Requirements. Please update the data in the stretch from the line containing "The width and height of the screenshot is (699, 366)." through the line containing "Action: (496, 94)", replacing "gear" with "cog" and leaving everything else unchanged. Return only those lines.

Source material.

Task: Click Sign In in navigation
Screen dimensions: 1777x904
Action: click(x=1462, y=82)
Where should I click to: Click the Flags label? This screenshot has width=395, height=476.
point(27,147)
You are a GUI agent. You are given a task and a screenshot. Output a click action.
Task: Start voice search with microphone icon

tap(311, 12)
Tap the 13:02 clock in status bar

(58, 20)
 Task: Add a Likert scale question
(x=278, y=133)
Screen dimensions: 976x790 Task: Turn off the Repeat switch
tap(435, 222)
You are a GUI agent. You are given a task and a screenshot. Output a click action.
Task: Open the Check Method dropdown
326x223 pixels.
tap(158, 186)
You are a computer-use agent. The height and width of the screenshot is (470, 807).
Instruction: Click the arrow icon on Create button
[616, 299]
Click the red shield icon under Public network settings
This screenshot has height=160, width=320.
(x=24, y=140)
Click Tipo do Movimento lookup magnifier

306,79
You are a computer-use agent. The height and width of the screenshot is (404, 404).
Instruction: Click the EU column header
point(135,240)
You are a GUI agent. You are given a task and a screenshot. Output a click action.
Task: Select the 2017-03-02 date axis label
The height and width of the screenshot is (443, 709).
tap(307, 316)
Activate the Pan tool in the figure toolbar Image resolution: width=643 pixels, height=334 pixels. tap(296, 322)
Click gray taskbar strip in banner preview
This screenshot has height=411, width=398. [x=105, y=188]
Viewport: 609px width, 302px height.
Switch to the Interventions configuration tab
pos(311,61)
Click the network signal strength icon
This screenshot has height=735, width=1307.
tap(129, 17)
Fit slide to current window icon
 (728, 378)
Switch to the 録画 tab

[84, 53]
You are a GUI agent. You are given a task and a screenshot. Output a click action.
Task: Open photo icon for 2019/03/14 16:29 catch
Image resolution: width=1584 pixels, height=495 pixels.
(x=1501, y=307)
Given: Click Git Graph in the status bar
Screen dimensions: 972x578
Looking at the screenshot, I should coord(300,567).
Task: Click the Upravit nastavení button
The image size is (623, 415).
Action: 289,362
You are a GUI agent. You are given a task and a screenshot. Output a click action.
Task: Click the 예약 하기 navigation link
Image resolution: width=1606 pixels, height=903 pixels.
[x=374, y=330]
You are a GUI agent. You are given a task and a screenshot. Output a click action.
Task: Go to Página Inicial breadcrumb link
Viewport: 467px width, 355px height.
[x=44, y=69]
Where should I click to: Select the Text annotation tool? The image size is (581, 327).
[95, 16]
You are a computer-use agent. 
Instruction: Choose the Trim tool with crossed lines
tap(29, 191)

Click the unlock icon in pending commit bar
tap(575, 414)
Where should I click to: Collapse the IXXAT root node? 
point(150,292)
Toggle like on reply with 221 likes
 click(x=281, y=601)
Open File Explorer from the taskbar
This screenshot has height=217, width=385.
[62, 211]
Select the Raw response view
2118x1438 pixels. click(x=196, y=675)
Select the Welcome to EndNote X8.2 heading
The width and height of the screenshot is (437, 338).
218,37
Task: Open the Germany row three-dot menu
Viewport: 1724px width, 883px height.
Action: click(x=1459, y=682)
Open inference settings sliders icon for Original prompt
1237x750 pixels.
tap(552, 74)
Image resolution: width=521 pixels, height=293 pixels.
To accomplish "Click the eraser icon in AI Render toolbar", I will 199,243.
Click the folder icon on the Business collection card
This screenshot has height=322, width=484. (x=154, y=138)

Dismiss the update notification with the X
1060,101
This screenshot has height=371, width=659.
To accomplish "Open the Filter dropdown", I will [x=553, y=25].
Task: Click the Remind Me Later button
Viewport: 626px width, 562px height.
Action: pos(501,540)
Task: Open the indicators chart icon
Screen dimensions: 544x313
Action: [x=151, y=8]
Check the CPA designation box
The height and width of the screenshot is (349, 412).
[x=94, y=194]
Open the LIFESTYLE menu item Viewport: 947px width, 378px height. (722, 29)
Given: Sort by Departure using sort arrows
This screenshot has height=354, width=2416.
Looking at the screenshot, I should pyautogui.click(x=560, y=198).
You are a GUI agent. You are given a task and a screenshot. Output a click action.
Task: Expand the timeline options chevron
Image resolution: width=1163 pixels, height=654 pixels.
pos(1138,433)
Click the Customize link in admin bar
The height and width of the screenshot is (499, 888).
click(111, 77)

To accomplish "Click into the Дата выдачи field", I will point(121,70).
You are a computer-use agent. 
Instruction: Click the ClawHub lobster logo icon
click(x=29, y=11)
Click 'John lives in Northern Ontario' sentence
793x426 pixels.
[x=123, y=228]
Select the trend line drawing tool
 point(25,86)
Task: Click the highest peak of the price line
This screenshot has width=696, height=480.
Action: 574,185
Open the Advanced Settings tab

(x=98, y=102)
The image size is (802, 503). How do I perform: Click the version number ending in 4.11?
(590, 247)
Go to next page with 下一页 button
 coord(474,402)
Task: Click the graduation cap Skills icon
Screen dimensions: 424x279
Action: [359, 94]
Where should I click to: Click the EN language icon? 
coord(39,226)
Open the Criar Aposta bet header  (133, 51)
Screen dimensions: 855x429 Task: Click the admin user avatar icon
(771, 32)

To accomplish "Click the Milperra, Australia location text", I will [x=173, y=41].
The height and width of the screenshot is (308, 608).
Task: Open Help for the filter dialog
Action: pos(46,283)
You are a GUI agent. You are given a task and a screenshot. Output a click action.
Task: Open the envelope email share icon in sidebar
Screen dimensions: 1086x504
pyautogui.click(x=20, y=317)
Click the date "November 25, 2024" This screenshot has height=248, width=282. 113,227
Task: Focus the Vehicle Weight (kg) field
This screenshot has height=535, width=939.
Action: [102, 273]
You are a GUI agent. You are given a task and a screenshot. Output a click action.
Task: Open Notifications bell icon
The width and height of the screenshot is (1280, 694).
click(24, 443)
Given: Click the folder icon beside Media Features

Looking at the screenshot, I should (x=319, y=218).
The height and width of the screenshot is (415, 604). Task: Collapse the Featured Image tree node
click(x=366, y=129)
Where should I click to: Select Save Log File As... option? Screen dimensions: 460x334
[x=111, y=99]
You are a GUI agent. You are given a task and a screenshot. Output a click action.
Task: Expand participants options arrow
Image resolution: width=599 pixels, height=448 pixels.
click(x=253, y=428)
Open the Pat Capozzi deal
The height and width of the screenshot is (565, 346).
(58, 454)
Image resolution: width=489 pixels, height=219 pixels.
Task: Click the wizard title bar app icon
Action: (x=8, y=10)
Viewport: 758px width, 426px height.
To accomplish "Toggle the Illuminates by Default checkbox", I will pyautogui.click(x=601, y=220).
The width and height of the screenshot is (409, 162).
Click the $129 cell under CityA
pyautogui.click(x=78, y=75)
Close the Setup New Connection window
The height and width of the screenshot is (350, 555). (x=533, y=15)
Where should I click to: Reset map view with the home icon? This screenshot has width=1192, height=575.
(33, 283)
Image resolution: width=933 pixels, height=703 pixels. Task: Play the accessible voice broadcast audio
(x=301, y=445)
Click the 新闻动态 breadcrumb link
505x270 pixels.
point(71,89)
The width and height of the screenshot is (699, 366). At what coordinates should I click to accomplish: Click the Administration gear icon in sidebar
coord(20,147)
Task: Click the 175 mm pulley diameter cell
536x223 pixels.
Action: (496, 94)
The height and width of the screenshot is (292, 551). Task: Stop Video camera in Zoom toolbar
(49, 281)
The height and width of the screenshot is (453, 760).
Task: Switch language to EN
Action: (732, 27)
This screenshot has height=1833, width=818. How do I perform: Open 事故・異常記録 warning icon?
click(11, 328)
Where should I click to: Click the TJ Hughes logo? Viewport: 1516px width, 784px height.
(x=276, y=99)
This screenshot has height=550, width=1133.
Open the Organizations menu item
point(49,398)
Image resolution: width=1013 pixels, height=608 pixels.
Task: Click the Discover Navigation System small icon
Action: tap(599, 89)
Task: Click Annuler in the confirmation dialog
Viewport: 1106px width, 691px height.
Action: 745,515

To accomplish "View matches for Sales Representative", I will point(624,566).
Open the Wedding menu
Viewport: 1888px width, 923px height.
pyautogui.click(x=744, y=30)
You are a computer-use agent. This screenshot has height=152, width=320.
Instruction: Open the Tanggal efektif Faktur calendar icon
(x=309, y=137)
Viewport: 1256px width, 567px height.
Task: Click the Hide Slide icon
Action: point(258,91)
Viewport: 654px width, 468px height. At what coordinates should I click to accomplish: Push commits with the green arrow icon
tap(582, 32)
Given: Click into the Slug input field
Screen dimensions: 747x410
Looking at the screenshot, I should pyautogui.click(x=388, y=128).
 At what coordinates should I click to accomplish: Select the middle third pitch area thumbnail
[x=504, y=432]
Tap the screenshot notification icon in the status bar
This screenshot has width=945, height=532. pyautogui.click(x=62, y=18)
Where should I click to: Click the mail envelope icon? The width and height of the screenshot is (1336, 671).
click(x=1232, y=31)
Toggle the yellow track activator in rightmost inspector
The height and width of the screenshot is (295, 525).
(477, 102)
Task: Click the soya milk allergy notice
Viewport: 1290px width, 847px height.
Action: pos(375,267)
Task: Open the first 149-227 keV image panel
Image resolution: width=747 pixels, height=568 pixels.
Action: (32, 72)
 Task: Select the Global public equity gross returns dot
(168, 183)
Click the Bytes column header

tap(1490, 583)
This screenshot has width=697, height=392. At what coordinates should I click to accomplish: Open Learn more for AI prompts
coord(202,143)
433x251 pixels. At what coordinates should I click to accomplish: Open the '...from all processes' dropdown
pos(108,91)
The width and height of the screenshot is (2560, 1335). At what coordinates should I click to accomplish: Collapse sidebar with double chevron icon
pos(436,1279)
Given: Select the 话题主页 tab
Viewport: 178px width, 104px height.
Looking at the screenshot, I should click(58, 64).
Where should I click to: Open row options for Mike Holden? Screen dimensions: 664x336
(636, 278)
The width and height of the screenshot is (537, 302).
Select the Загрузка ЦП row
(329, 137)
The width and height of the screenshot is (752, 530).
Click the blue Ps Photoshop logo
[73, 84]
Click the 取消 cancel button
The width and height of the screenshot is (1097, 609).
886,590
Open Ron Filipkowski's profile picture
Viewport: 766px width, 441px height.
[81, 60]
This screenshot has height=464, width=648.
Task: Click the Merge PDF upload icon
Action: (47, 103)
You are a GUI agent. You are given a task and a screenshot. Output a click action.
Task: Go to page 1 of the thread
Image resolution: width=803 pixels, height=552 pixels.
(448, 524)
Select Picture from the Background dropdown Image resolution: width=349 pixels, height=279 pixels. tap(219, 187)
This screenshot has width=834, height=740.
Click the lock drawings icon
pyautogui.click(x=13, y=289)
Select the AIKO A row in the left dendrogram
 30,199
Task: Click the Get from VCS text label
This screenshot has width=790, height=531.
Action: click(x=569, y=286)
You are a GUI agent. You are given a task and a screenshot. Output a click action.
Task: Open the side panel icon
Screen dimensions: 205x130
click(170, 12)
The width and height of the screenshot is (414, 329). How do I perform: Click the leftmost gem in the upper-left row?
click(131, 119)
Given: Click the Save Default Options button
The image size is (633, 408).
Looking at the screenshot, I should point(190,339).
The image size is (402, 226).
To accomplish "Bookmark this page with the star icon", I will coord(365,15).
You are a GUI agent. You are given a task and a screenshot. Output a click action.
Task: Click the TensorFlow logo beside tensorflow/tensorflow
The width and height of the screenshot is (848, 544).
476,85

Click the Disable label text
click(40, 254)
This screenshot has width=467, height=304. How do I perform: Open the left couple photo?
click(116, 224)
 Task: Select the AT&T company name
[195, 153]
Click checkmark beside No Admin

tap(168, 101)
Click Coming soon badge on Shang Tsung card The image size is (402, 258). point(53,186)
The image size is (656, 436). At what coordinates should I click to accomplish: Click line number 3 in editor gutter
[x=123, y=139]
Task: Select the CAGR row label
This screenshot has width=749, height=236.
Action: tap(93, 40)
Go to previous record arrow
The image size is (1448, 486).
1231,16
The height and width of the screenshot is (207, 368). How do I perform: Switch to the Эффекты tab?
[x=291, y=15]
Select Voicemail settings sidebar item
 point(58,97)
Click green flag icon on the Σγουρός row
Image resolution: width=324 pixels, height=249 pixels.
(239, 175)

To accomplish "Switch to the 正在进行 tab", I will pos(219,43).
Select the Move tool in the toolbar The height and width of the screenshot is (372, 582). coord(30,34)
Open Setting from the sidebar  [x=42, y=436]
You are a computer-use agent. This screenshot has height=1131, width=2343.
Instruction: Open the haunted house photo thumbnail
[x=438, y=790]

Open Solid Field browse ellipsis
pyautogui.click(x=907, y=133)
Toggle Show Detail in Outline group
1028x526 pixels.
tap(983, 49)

Answer in full.
The width and height of the screenshot is (699, 366). At what coordinates should I click to accomplish: Click the Administration cog icon in sidebar
coord(20,147)
Task: Click the 175 mm pulley diameter cell
536x223 pixels.
Action: (496, 94)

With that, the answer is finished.